Fragmento de página:
5. Crisis, cesarismos y transformismo vs. hegemonía expansiva. El factor geopolítico
La
crisis “de autoridad”, “de hegemonía e incluso del Estado en su conjunto”
(Gramsci, 1999: 52) y el interregno que abre fue descrita por Gramsci en muchas
partes de sus notas. Una de ellas ha sido quizás la más repetida en los últimos
tiempos:
“Si la clase dominante ha perdido el consenso, o sea, si ya no es ‘dirigente’, sino únicamente ‘dominante’, detentadora de la pura fuerza coercitiva, esto significa precisamente que las grandes masas se han apartado de las ideologías tradicionales, no creen ya en lo que antes creían, etcétera. La crisis consiste precisamente en el hecho de que lo viejo muere y lo nuevo no puede nacer: en este interregno se verifican los fenómenos morbosos más variados” (1981 b): 37)
Partiendo
de esa necesidad de prepararse ante la crisis de hegemonía del bloque histórico
dominante, Gramsci propone una estrategia que puede llegar a ser aplicable en
mayor o menor grado en función de los distintos tipos de crisis que surjan en
un país. Por eso encontramos en sus apuntes la distinción entre crisis orgánica
(la que llega a afectar al propio Estado), o sea, aquélla que, debido al
fracaso de la política de la clase dirigente, puede conducir a la disgregación
del bloque histórico dominante frente al desafío organizado de las clases
subalternas, sin el cual la crisis no provocará repercusiones en el interior de
aquél); crisis coyuntural, de gobierno, o de régimen, diríamos ahora, y crisis
histórica, que puede estar relacionada con la primera pero como trasfondo
económico e incluso sistémico.
Es la
primera la que merece más atención, ya que del desarrollo de la misma pueden
resultar diferentes salidas, sobre todo si se da un “equilibrio de fuerzas de
perspectivas catastróficas”: es en esas circunstancias cuando pueden surgir los
“monstruos” o los “cesarismos”, que pueden ser conservadores pero también
progresistas:
“Se puede decir que el cesarismo o bonapartismo expresa una situación en la que las fuerzas en lucha se equilibran de modo catastrófico, o sea que se equilibran de modo tal que la continuación de la lucha no puede concluir más que con la destrucción recíproca (…). Pero el cesarismo, si bien expresa siempre la solución ‘arbitral’, confiada a una gran personalidad, de una situación histórico-política caracterizada de equilibrio de las fuerzas de tendencia catastrófica, no tiene siempre el mismo significado histórico. Puede haber un cesarismo progresista o un cesarismo regresivo, y el significado exacto de cada forma de cesarismo, en último análisis, puede ser reconstruido por la historia concreta y no por un esquema sociológico. Es progresista el cesarismo cuando su intervención ayuda a la fuerza progresista a triunfar aunque sea con ciertos compromisos limitativos de la victoria; es regresivo cuando su intervención ayuda a triunfar a la fuerza regresiva, también en este caso con ciertos compromisos y limitaciones, que no obstante tienen un valor, un alcance y un significado distintos que en el caso precedente. César y Napoleón I son ejemplos de cesarismo progresista. Napoleón III (y también Bismark) de cesarismo regresivo” (Gramsci, 1986: 102).

Datos:
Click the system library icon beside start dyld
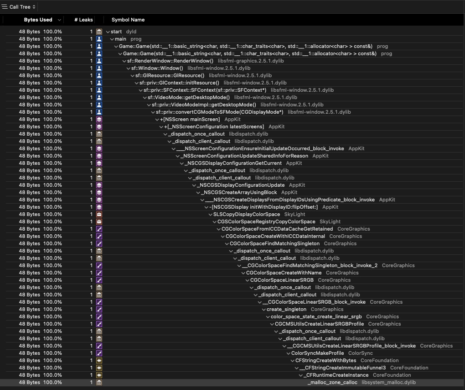The image size is (465, 390). [99, 32]
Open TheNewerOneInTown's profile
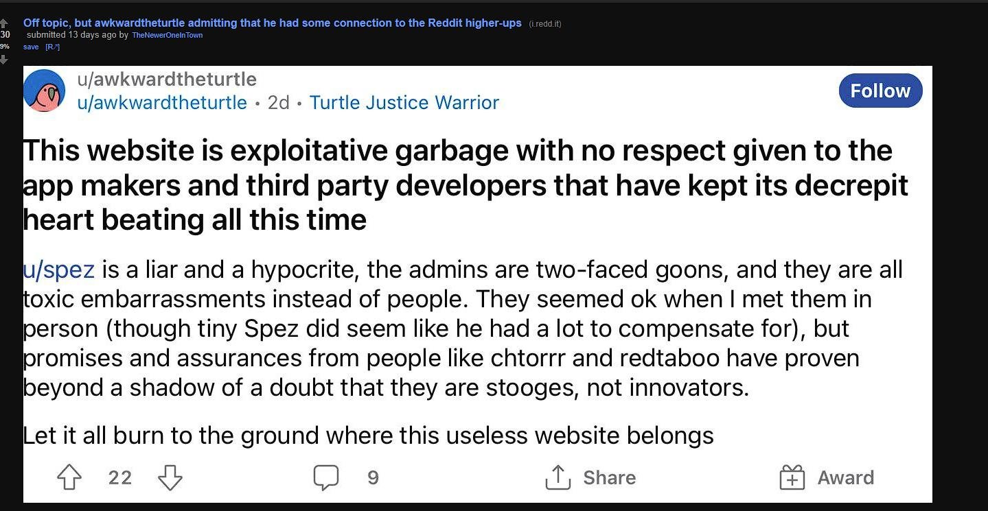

Consigna: Según el fragmento, ¿por qué la crisis orgánica es la que merece más atención? Explícalo en una a tres oraciones, por favor.

Respuesta: Merece más atención porque de su desarrollo pueden resultar diferentes salidas, sobre todo si se da un “equilibrio de fuerzas de perspectivas catastróficas”. En esas circunstancias pueden surgir los “monstruos” o los “cesarismos”, que pueden ser conservadores pero también progresistas.